__What to do__: List every calendar date that appears in the update on the Commercial Rent (Coronavirus) Bill below.

__Exercise text__:
Update on the Commercial Rent (Coronavirus) Bill
The Commercial Rent (Coronavirus) Bill has now moved to its third reading in the House of Lords. The amendments made at the Report Stage on 9 March 2022 include a change to the moratorium period under clause 23. This was previously defined by reference to the deadline for making a reference to arbitration. Following the amendment, the moratorium period will end six months from Royal Assent to the Bill (unless the period is subsequently extended).
The Bill therefore remains on track for the targeted enactment date of 25 March 2022.
In the meantime however, a number of commercial rent arrears claims continue to progress through the Courts. Tenants may seek to stave off judgment by relying on the Bill (either as a compelling reason to proceed to trial in the context of a summary judgment application, or as a standalone reason for a stay).
Tenants in this position will seek to rely on paragraph 3 of Schedule 2 to the Bill. Paragraph 3(2) – (3) of Schedule 2 allows a party to a claim for protected rent debt to apply for a stay of the debt claim (thereby avoiding the entry of judgment). However, paragraph 3(1) expressly provides that “this paragraph applies to proceedings on a debt claim which… is made on or after 10 November 2021”, thereby excluding claims brought prior to that date.
The remainder of paragraph 3 (subparagraphs 3(4) – (7)) deals with judgments on debt claims made on or after 10 November 2021. The effect of these provision is to provide that even where judgment has been entered, the tenant can go to arbitration to obtain relief from payment of the judgment debt.
There has been some suggestion that subparagraphs 3(4)–(7) might apply regardless of when the claim was issued and are not limited to the case where proceedings were made on or after 10 November. However, this does not sit happily with the wording of subparagraph 3(1), which suggests that the exclusion of claims issued prior to 10 November 2021 applies to the whole of paragraph 3, not just subparagraphs 3(2) – (3). This interpretation is also undermined by the reference in subparagraph 3(4) to “the” debt claim (rather than “a” debt claim), which seems to confirm that the limits set out in subparagraph 3(1) are indeed applicable.

(Extracted data)
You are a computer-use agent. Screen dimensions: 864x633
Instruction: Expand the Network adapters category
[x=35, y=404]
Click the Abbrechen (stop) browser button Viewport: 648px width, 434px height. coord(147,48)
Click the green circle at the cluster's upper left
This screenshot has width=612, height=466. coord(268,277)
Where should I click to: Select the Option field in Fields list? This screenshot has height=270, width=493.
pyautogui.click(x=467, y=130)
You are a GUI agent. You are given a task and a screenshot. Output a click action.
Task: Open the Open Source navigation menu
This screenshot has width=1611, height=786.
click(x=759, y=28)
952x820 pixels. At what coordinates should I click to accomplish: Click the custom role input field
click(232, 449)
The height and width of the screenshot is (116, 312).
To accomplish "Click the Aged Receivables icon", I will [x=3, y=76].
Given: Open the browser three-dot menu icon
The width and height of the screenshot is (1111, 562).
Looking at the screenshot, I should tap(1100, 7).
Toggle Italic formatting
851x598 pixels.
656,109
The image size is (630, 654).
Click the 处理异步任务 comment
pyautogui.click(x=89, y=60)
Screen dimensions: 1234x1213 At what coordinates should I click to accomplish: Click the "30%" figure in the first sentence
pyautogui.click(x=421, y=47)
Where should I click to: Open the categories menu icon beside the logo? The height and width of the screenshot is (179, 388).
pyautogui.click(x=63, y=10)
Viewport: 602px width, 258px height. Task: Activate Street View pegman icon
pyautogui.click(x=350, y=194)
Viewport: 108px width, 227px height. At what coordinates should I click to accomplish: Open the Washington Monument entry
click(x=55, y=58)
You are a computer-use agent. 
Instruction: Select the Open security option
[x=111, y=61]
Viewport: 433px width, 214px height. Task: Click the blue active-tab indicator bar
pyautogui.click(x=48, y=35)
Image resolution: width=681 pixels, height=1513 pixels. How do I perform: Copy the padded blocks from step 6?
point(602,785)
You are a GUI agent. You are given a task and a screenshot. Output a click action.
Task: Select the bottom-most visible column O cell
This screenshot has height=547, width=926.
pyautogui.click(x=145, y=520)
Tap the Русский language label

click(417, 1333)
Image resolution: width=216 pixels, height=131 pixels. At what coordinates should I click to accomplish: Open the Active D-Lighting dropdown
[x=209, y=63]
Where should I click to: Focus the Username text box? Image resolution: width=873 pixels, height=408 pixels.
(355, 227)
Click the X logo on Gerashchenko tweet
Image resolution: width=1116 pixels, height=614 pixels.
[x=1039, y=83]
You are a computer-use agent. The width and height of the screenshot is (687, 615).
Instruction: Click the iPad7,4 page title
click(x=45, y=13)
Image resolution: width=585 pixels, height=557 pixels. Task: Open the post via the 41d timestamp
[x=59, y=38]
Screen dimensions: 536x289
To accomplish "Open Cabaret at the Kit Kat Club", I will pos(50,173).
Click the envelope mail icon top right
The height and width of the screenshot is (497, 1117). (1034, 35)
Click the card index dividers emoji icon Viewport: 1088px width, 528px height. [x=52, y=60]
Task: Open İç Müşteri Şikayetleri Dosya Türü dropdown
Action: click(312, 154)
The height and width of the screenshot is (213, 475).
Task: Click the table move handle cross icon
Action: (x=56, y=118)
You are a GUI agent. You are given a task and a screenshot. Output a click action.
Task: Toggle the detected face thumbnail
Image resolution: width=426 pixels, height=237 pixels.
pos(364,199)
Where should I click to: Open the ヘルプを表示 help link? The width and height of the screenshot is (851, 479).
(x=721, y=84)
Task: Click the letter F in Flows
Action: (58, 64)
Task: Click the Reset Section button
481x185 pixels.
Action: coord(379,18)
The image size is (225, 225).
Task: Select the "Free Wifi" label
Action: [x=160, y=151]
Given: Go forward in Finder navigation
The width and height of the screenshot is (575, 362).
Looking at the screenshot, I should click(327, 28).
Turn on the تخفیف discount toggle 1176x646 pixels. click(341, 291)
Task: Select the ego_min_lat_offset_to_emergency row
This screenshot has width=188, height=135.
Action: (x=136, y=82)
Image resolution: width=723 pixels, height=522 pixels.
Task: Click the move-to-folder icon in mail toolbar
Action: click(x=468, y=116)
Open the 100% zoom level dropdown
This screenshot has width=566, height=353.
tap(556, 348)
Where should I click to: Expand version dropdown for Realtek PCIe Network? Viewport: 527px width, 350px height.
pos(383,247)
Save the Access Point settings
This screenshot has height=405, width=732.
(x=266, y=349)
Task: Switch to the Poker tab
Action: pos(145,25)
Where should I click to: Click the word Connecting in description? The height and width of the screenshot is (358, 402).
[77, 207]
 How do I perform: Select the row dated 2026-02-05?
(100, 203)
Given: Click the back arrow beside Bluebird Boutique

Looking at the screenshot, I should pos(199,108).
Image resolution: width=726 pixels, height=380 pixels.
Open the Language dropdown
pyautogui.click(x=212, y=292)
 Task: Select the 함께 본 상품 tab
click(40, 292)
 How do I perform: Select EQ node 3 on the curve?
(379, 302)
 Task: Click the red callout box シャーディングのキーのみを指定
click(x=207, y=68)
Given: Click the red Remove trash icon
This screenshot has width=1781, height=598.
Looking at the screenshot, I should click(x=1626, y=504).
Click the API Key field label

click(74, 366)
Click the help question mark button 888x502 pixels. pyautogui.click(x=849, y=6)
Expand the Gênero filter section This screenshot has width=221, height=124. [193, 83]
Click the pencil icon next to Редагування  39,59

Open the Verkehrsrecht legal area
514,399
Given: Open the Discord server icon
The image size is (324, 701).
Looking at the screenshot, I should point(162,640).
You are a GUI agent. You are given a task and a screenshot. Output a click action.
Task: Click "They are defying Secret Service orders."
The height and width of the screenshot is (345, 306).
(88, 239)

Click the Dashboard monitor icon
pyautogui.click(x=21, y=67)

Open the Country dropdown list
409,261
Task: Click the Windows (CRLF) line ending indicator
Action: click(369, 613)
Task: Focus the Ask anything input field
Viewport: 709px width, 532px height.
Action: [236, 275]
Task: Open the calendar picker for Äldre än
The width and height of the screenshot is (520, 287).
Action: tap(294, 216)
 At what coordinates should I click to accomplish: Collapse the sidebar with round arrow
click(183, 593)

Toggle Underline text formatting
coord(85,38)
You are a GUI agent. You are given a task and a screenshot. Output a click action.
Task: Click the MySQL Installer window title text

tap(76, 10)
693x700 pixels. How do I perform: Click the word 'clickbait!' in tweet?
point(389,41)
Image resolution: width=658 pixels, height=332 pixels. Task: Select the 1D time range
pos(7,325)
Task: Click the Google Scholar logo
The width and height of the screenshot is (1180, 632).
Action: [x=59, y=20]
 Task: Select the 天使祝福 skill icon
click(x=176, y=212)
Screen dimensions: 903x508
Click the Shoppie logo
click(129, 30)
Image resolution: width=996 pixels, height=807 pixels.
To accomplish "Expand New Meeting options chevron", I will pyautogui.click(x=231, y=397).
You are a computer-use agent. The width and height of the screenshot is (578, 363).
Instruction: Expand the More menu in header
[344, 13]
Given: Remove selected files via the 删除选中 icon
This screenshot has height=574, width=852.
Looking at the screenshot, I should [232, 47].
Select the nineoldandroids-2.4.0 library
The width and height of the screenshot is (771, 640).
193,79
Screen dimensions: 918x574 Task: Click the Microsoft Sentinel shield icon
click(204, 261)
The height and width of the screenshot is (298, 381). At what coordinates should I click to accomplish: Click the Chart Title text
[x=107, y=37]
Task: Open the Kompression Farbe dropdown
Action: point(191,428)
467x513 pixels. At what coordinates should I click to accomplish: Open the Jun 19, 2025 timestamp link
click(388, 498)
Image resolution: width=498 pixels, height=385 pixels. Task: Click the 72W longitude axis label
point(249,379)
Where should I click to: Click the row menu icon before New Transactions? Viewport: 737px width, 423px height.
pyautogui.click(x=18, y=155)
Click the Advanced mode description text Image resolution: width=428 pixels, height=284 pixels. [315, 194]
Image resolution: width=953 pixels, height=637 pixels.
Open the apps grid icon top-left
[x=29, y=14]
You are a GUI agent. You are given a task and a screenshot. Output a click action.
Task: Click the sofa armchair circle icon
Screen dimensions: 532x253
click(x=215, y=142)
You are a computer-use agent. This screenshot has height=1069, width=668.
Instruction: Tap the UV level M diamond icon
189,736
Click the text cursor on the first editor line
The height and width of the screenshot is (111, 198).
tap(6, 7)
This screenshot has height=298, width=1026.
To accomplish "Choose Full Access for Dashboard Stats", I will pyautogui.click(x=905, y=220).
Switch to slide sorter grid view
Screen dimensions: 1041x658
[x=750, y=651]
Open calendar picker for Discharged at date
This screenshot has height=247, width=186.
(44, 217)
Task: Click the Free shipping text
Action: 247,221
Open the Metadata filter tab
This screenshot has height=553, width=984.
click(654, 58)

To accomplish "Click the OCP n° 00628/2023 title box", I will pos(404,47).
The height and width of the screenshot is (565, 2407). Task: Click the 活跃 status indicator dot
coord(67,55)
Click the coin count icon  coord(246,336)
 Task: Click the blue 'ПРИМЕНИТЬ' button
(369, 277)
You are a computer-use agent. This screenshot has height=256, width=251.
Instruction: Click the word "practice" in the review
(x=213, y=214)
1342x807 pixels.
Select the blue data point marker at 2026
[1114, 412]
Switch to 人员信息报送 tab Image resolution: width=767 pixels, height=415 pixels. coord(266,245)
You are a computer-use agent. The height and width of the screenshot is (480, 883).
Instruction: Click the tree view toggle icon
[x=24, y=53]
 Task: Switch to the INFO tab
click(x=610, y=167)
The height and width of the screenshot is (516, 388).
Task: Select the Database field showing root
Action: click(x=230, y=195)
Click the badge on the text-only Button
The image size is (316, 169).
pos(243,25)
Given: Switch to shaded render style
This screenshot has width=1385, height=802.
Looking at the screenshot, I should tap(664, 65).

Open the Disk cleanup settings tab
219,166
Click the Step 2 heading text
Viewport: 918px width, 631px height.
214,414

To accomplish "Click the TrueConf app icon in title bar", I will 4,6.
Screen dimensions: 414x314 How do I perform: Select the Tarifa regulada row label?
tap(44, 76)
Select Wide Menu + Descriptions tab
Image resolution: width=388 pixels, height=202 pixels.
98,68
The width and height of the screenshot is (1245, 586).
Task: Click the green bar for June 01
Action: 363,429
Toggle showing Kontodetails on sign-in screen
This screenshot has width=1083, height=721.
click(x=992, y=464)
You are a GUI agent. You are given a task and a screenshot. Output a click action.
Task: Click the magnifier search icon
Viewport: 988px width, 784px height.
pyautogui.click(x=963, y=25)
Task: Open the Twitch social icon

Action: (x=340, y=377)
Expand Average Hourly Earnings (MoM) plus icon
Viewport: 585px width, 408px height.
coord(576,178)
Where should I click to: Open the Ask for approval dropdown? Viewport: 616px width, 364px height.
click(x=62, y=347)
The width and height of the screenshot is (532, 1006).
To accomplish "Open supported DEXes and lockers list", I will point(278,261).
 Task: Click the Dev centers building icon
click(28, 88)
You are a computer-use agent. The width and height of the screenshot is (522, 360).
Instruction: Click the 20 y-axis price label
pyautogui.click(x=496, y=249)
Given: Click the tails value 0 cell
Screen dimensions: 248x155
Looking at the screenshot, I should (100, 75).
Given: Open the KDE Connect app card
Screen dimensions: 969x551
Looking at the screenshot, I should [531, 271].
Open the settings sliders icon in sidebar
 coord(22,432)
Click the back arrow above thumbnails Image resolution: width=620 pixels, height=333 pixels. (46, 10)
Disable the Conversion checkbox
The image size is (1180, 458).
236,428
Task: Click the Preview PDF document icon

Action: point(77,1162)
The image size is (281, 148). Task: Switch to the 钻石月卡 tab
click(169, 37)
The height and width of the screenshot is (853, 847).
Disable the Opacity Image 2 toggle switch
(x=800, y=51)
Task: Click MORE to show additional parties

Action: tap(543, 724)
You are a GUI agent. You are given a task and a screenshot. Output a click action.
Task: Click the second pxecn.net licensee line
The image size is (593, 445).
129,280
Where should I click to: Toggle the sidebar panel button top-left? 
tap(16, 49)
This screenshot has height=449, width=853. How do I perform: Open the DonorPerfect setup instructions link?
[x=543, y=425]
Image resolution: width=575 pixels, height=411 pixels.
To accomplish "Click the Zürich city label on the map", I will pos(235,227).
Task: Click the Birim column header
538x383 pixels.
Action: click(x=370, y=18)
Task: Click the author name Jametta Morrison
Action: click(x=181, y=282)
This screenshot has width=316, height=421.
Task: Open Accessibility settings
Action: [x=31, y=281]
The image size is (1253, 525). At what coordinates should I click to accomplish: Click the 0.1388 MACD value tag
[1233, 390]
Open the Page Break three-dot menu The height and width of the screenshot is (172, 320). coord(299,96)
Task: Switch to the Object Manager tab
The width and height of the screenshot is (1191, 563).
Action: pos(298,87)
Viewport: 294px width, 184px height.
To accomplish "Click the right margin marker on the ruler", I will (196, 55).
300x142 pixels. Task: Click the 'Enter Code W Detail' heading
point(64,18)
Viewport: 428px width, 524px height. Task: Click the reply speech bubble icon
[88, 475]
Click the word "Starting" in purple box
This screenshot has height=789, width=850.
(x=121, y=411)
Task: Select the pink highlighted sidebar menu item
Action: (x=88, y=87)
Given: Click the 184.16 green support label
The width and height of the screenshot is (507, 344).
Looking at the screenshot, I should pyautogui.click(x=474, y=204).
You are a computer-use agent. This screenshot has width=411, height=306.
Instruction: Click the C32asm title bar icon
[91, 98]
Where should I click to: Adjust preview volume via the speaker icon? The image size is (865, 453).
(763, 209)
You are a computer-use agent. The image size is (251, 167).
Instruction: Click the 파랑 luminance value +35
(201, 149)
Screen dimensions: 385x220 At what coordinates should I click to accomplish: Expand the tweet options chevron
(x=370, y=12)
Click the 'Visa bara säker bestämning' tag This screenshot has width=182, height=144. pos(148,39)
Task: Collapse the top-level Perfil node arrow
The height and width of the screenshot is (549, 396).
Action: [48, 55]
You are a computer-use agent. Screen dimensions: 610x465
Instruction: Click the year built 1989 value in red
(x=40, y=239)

__Expected answer__:
- 9 March 2022
- 25 March 2022
- 10 November 2021